In a statement by the Chamber, it said that H.R. 339 has been instrumental “in increasing awareness of our islands’ plight as we lose long-time workers [but] the Chamber is focusing on our participation in efforts to provide a long- term fix.”
The Chamber statement repeated a call for all local- businesses to participate in the data collection project that will document the efforts that have been made to recruit and hire U.S. eligible workers, for submission to Congress.
The data collection is an ongoing effort to show that the CNMI is doing its best to hire U.S. workers, to justify continuing the CW program.

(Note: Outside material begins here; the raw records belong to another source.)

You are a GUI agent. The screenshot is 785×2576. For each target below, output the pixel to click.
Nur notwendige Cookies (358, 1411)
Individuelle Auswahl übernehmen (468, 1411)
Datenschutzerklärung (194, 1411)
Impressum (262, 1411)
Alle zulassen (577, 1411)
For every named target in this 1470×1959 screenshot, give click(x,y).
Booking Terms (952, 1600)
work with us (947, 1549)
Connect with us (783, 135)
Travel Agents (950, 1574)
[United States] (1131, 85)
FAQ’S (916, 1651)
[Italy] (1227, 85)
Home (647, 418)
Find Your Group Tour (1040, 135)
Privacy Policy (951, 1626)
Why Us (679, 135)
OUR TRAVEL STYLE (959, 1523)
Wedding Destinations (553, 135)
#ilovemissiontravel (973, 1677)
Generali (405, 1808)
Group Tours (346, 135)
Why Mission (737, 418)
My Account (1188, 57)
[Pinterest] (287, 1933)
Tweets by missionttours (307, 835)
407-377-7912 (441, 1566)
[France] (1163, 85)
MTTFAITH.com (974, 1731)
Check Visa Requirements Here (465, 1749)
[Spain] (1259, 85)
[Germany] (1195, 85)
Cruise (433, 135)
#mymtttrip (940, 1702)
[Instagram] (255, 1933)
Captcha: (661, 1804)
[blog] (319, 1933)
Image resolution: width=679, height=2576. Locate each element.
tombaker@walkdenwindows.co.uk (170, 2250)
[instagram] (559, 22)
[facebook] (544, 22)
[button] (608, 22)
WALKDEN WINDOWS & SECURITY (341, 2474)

At a meeting last week, Chamber president Velma Palacios said the U.S. Senate has the impression that CNMI has made little effort to recruit non CW-1 workers, “which is not true.”
“This data will be forwarded to…the U.S. Congress to provide factual data regarding the earnest efforts to employ U.S. workers on our island,” said Chamber executive director Jill Arenovski.
In June this year, the Chamber showed its support to the Northern Marianas Business Alliance that was organized to help the CNMI government convince Congress to extend the CW-1 program.
The NMBAC hired a lobbyist in Washington D.C. to push H.R. 339 and provisions that the CNMI government and businesses need to be able to sustain the economic growth of the CNMI.